Working as part of a Transaid project, a Clipper Logistics man has completed another round of driver training. 

Jon Aspden, head of driver training at Clipper Logistics (centre, above) has now racked up four overseas secondments for the international development organisation. 

This time, he spent two weeks working with professional driver trainers on Transaid’s road safety initiative in Ghana.

Previously, Aspden had been to Tanzania and Zambia, in 2009, 2012 and 2020. 

In that time, he had worked closely with four trainers based in Ghana’s capital, Accra.

Aspden said his work on the most recent Transaid project was well defined. 

“The group had completed a lot of theory training before I arrived. 

“Therefore, my remit was to focus on teaching practical training skills, delivered in a structured manner.” 

Continuing, the Clipper Logistics man said his work had to adhere to Ghana’s new HGV driver training standard.

“The trainers settled into the training rhythm quickly, gaining confidence with their in-cab instruction techniques,” he recalls. 

“I saw a fundamental change in their driving styles and coaching abilities. 

“As a result, when I flew home, I left feeling I’d had the biggest positive impact to-date.”

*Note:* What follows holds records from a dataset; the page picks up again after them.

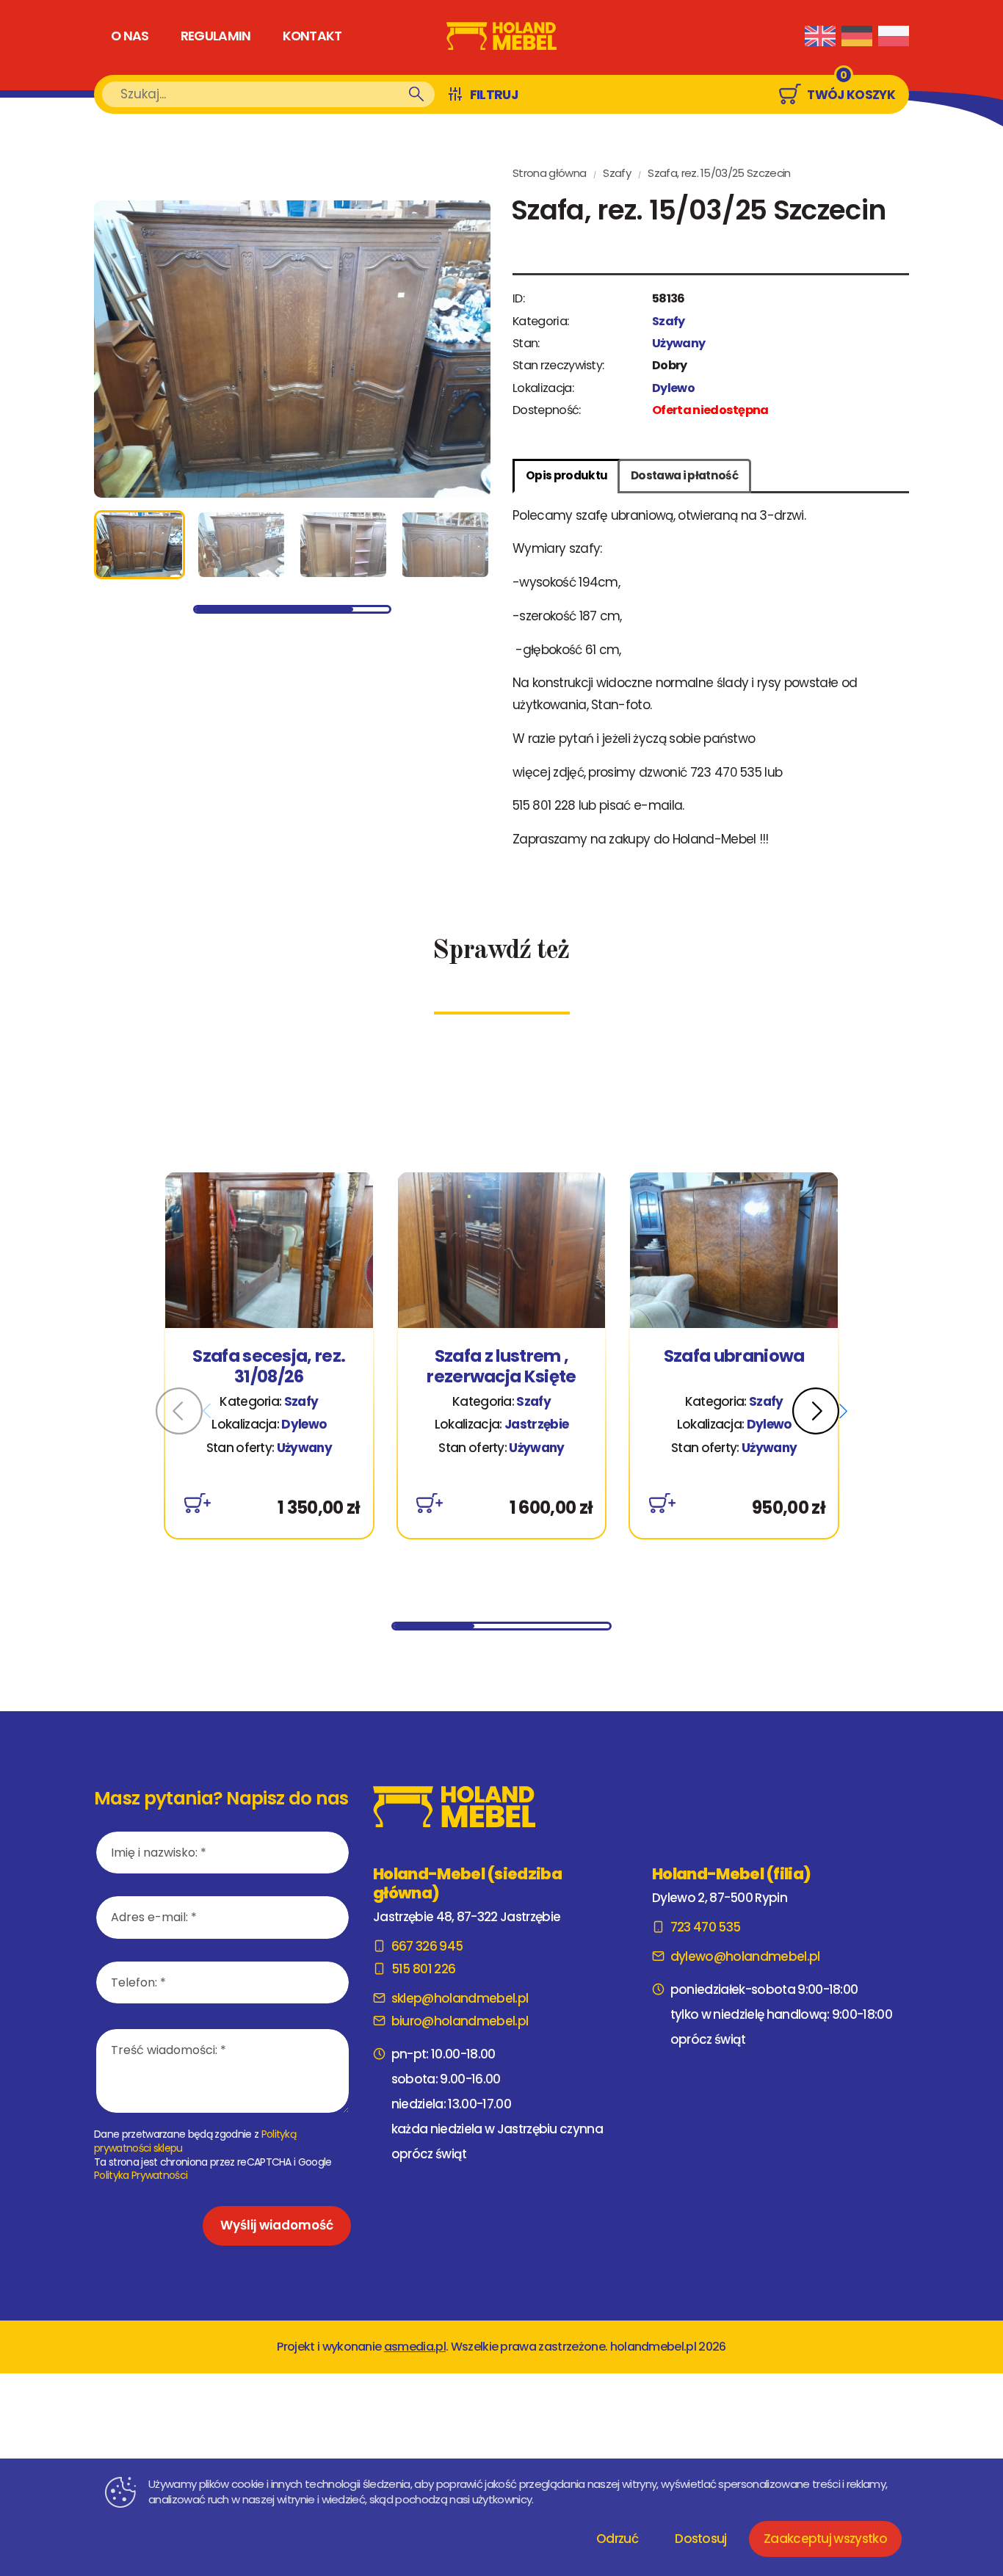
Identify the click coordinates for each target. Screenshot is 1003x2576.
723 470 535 (705, 1927)
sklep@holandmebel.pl (459, 1998)
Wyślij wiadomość (276, 2225)
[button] (819, 1410)
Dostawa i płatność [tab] (684, 475)
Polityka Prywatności (140, 2175)
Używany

 The latest mission was Aspden’s first experience delivering training in a left-hand drive vehicle. 

However, he quickly acclimatised to the 16-speed manual DAF XF, despite training being halted by cows on the road!

Meanwhile, Sam Clark, acting co-chief executive at Transaid hailed the Aspden’s efforts. 

“Support from corporate members is paramount to the success of our driver training programmes,” he explained. 

“The calibre of the trainers we have access to in the UK is unmatched. 

“Furthermore, their inputs are key to us being able to build local skills which ensure sustainable and lasting change.”

The Transaid project in Ghana is a three-and-a-half-year programme, funded by Puma Energy Foundation.